TASK BRIEF: Reproduce the part of the listing below that opens with the line containing "461x601 pixels. At" and closes with the line containing "point(60,308)", including both of those lines.
:: DATASET EXCERPTS
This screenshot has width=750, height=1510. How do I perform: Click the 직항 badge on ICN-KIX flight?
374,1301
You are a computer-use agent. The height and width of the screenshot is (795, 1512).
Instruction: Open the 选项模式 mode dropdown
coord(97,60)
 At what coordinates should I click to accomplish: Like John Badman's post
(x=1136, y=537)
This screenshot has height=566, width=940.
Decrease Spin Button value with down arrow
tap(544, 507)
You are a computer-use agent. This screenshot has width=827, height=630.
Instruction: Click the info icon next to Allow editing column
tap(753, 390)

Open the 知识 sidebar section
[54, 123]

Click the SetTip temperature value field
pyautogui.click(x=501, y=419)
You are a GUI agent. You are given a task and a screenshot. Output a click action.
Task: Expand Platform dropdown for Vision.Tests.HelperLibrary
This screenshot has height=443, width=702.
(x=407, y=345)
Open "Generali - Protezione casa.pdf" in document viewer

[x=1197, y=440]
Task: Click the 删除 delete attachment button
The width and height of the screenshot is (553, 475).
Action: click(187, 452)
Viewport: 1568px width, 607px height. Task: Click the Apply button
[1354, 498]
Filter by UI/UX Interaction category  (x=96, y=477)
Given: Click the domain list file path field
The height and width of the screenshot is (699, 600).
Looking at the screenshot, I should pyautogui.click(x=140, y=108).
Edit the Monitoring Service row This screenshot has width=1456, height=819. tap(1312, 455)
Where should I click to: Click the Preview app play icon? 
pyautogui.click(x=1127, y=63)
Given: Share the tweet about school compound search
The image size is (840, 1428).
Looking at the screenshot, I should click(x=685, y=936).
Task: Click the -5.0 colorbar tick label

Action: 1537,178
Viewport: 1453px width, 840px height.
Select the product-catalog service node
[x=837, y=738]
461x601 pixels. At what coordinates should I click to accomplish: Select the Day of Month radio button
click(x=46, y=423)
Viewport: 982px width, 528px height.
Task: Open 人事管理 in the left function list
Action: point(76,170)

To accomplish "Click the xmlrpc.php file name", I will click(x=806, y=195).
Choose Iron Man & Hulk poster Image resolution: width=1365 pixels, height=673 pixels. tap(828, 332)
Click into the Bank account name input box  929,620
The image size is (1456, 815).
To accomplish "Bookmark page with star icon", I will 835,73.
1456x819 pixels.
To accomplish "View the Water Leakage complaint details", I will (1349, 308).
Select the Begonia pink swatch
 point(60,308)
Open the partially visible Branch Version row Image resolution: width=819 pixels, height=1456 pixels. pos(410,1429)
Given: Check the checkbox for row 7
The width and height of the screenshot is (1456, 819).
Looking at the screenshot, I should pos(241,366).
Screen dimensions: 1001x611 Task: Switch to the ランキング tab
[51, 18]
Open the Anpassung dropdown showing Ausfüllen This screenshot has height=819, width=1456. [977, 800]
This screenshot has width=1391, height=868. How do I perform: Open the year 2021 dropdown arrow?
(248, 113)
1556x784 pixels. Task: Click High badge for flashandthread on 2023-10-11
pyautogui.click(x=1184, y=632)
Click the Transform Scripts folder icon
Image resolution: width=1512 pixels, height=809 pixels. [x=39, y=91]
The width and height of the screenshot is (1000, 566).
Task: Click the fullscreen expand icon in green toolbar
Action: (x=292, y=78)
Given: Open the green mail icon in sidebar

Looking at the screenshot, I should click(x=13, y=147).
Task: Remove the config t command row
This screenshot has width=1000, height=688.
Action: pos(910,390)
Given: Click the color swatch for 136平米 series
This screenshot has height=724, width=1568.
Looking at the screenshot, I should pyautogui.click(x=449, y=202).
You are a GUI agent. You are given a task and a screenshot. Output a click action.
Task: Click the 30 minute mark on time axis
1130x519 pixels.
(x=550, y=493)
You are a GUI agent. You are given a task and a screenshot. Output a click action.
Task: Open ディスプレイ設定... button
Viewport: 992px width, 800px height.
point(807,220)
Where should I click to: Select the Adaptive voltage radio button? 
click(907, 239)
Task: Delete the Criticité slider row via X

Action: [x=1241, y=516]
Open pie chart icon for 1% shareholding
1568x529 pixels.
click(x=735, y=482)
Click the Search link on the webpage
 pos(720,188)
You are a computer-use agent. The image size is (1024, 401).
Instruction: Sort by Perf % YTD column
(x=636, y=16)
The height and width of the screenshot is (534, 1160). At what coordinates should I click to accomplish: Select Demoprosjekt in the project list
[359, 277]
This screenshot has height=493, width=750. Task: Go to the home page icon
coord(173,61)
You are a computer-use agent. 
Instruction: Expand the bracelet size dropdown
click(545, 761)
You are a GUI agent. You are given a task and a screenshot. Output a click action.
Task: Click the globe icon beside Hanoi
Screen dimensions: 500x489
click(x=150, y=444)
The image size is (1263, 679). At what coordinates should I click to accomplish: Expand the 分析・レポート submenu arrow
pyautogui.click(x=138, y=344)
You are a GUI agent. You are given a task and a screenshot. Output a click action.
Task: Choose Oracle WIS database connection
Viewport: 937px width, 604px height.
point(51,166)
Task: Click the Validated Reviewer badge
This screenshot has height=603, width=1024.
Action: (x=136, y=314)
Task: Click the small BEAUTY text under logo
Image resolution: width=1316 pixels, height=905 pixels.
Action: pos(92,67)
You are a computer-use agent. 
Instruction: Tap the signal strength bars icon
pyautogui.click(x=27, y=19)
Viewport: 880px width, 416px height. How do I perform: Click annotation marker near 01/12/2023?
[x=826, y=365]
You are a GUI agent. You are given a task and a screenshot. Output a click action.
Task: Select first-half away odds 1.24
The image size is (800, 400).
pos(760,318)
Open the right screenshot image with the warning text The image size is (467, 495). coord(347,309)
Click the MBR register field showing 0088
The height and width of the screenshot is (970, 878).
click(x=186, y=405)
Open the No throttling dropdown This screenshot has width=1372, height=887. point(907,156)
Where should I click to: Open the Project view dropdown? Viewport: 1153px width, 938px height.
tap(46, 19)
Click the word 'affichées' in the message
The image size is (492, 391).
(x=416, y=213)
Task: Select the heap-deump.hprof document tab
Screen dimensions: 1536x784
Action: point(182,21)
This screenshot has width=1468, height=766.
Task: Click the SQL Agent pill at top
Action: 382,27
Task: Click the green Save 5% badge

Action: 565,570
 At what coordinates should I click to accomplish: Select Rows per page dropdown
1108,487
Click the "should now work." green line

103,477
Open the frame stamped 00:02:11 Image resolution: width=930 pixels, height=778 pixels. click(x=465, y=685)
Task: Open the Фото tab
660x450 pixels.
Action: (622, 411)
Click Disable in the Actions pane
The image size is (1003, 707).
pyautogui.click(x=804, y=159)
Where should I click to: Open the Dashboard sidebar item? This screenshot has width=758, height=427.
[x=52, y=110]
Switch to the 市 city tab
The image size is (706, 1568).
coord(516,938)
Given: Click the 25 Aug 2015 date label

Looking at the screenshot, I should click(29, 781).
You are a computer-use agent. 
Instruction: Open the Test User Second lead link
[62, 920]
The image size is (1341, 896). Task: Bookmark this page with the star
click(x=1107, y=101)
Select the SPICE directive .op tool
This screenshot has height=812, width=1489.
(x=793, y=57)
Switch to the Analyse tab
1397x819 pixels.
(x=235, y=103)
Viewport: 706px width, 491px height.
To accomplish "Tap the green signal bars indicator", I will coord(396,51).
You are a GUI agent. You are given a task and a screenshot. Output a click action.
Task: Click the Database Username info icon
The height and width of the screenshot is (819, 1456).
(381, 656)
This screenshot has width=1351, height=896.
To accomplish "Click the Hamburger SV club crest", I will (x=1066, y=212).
::::
RESULT FOR THIS TASK:
461x601 pixels. At what coordinates should I click to accomplish: Select the Day of Month radio button
click(x=46, y=423)
Viewport: 982px width, 528px height.
Task: Open 人事管理 in the left function list
Action: point(76,170)

To accomplish "Click the xmlrpc.php file name", I will click(x=806, y=195).
Choose Iron Man & Hulk poster Image resolution: width=1365 pixels, height=673 pixels. tap(828, 332)
Click into the Bank account name input box  929,620
The image size is (1456, 815).
To accomplish "Bookmark page with star icon", I will 835,73.
1456x819 pixels.
To accomplish "View the Water Leakage complaint details", I will (1349, 308).
Select the Begonia pink swatch
 point(60,308)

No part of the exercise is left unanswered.